Can you output the lines as a numbered list, starting at the line containing "This screenshot has" and ending at the line containing "click(218, 24)"? Skip any blank lines and leave the pictures out.

DATA SUPPLIED →
————————

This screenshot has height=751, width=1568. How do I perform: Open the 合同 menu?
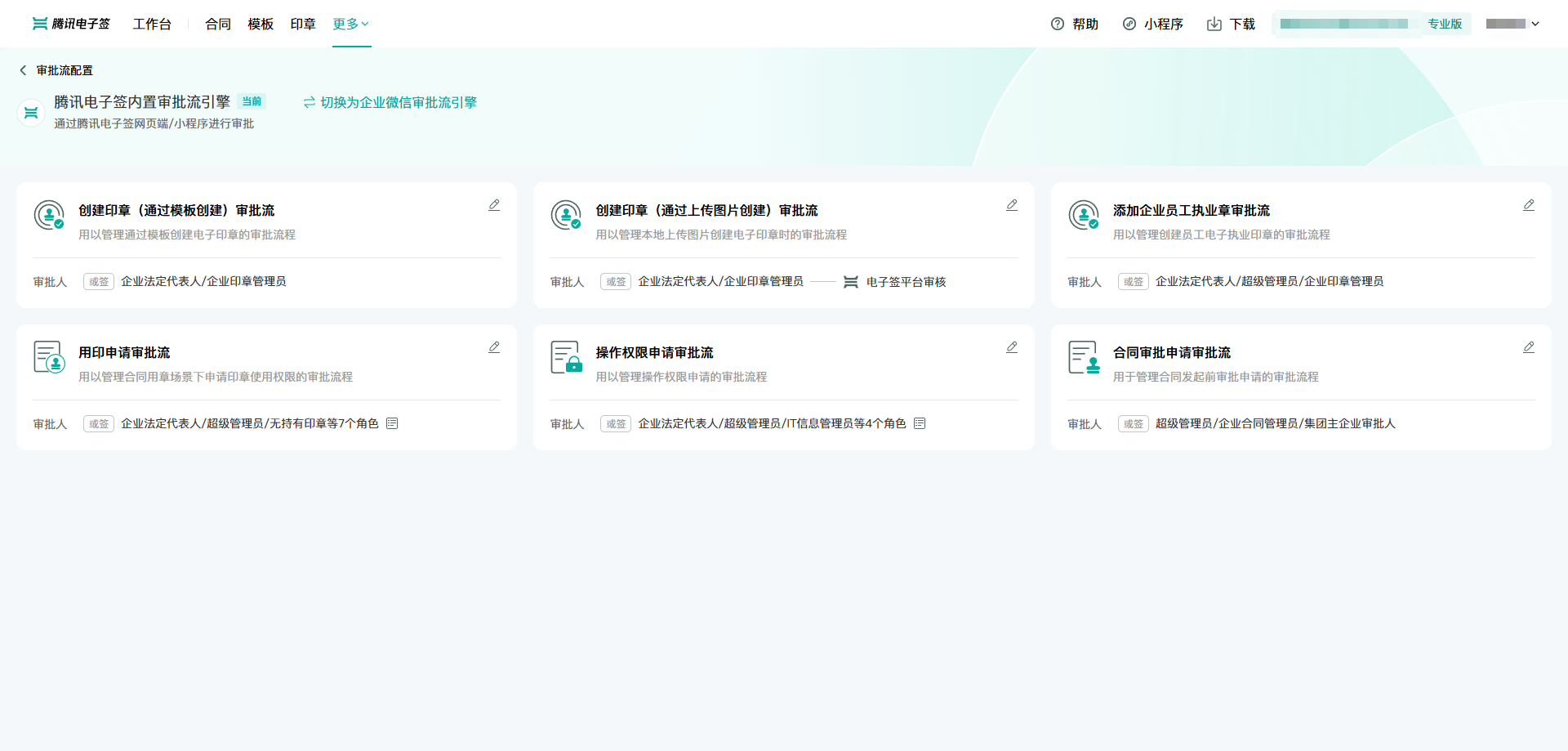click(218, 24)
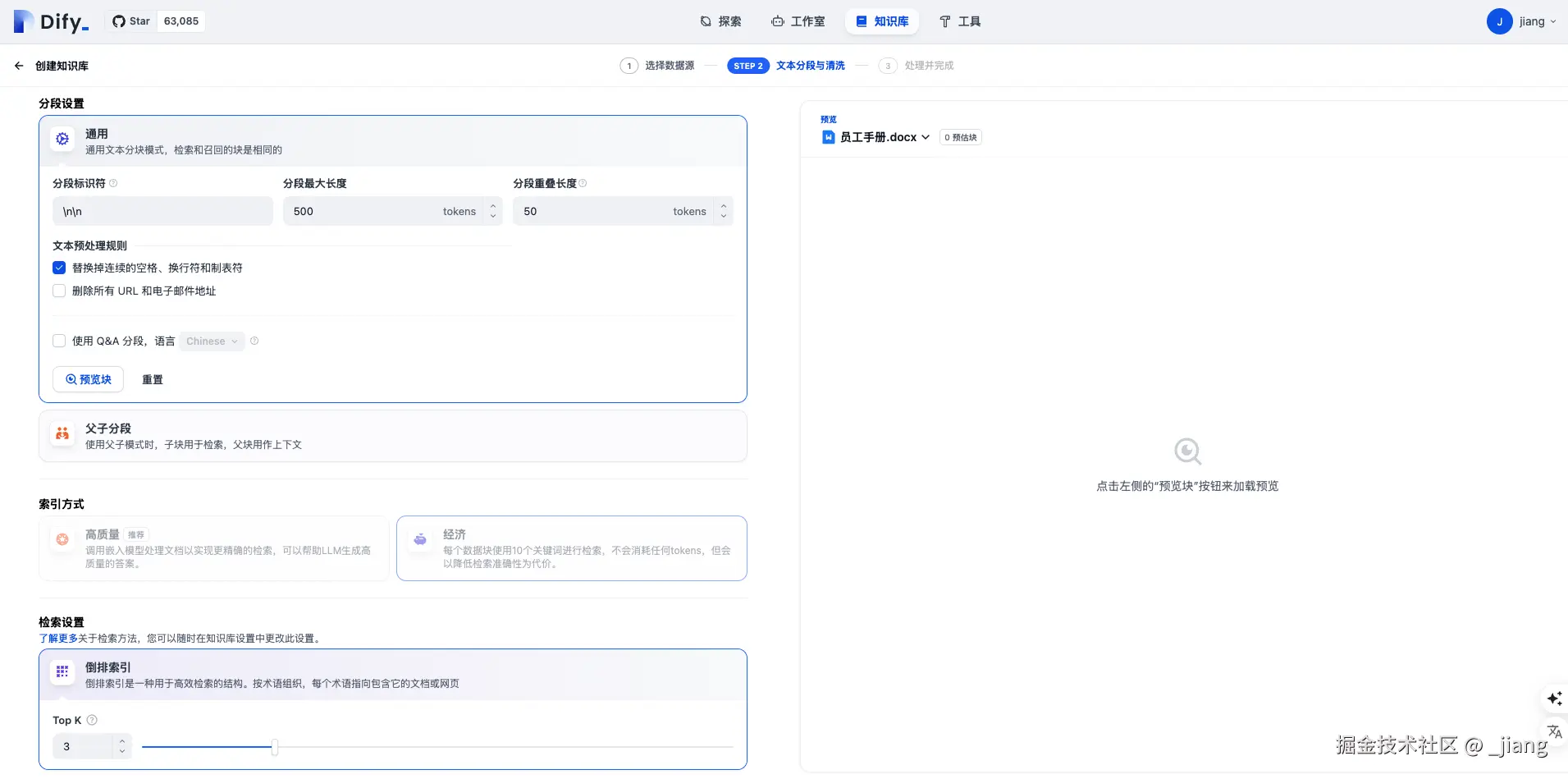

————————

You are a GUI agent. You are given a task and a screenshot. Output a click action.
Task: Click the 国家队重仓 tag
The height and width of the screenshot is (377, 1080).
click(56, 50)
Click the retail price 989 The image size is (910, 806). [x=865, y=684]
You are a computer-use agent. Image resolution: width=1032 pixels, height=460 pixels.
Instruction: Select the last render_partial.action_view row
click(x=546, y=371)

————————

SOLUTION FOR THIS EXERCISE →
1. This screenshot has height=751, width=1568. How do I perform: Open the 合同 menu?
2. click(218, 24)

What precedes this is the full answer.